** RECORDS SHOWN follows **
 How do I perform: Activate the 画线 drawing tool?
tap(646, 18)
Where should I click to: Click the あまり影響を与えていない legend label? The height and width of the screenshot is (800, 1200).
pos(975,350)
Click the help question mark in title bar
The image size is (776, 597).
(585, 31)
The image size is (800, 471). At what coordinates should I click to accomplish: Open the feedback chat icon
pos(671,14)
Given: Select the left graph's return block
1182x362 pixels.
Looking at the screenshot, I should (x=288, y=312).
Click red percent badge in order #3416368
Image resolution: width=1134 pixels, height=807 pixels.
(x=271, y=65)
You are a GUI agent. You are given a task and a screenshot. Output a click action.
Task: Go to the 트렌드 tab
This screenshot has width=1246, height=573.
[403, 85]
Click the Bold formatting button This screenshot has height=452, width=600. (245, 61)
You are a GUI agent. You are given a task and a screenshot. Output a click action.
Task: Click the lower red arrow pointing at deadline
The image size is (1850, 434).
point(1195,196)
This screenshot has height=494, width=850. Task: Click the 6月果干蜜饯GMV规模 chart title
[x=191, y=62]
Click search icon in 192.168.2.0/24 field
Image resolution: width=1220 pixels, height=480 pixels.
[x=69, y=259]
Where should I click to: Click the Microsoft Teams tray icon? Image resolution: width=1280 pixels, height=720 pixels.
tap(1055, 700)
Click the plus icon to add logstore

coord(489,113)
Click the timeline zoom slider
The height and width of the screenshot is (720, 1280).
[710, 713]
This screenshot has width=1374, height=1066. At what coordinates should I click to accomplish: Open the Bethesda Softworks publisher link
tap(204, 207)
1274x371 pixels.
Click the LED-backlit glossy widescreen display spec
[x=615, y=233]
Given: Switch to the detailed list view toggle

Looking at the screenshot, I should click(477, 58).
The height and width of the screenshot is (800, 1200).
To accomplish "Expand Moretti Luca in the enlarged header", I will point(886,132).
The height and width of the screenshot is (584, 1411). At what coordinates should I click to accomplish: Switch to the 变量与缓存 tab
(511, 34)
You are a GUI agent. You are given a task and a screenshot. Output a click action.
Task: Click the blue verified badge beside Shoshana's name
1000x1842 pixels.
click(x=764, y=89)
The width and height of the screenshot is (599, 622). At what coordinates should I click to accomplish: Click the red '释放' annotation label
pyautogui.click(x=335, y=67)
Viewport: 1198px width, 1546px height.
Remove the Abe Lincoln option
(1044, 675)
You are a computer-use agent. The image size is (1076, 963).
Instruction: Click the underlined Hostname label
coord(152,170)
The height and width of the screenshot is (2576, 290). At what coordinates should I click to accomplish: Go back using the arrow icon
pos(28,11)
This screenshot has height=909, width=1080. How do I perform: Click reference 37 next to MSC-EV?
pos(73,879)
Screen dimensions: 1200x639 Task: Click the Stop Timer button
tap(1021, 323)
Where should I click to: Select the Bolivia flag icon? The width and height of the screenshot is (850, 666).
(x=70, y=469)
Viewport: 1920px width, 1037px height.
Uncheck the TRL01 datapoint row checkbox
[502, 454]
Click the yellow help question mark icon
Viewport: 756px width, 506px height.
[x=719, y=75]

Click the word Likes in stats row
** End of RECORDS SHOWN **
All lines from the one with "Screen dimensions: 1200x639" through the end of the records need to be copied exactly, and no other lines.

→ TASK RESULT
Screen dimensions: 1200x639 Task: Click the Stop Timer button
tap(1021, 323)
Where should I click to: Select the Bolivia flag icon? The width and height of the screenshot is (850, 666).
(x=70, y=469)
Viewport: 1920px width, 1037px height.
Uncheck the TRL01 datapoint row checkbox
[502, 454]
Click the yellow help question mark icon
Viewport: 756px width, 506px height.
[x=719, y=75]

Click the word Likes in stats row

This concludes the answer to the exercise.